By Teresa Cespedes and Marco Aquino

LIMA (Reuters) - Peru's army is preparing one of its largest offensives in two decades against Shining Path rebels, officials said on Friday, hoping to quash remnants of the group that embarrassed the government over the weekend.

To avoid civilian casualties, the military was evacuating hundreds of indigenous people from villages in a treacherous bundle of serpentine jungle valleys known as the "Dog's Ear," where the Maoist rebels have used landmines, snipers and ambushes against government forces.

Thousands of troops were being deployed as President Ollanta Humala, a former military officer, responds to a public outcry that rebels brazenly kidnapped 36 natural gas workers, shot down a helicopter and killed six security agents in recent days.

The leader of the group, Martin Quispe Palomino, who had never before shown his face to the media, appeared on local television this week and openly mocked the army's losses.
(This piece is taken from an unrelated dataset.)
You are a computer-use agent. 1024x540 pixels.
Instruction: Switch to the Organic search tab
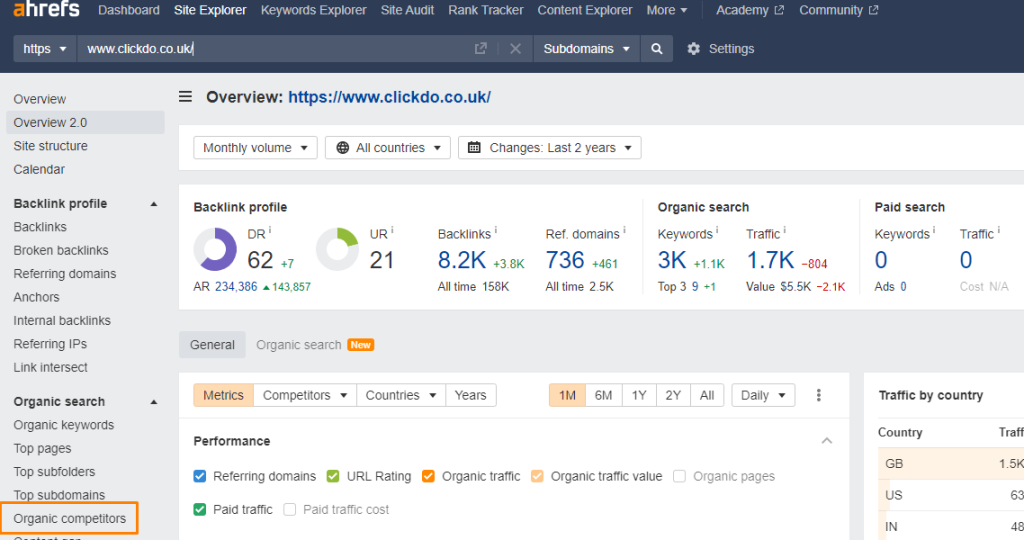299,345
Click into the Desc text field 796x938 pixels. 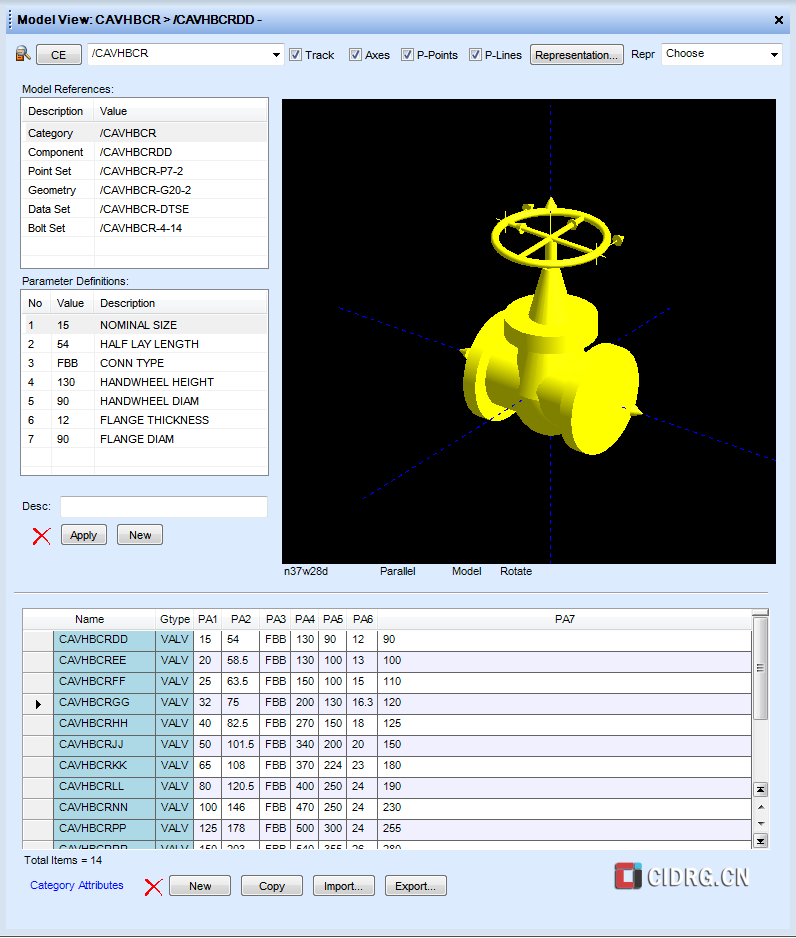point(164,507)
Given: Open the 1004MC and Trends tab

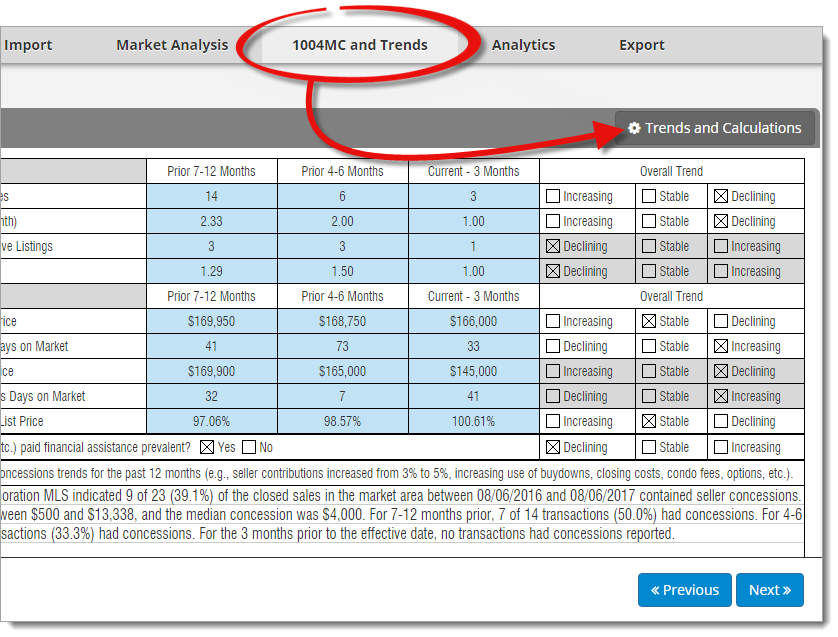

He said the hostages, who were released on Saturday, were taken as a ruse to lure soldiers into ambushes.

"What's coming is an all-out military operation. It's all or nothing," said one high-ranking military official. "It was a setback for us. There were deaths and a helicopter was lost. So a very strong military offensive is coming because there is very intense political pressure to show results."

One of the army's concerns was that some of the rebels might have hidden their weapons and were mingling with villagers to avoid capture.

"Humala has demanded results because he wants to pacify the region and has said that somebody will be held responsible for every death we've suffered," the same official said.

Taking control of the lawless region in the Ene and Apurimac River Valleys of southeastern Peru, where the military estimates there are about 400 rebels, is crucial for Humala's economic plans.

Peru's main natural gas pipeline originates in the nearby Camisea fields and last month Humala said construction would start soon on a second, $3 billion (1.8 billion pounds) pipeline to feed a new petrochemical complex on the Pacific coast that would draw $13 billion in foreign investment.

A second official, from Peru's defence ministry, made clear that the president, who has twice donned fatigues in recent days, has pushed for the planned assault, which could start at any time.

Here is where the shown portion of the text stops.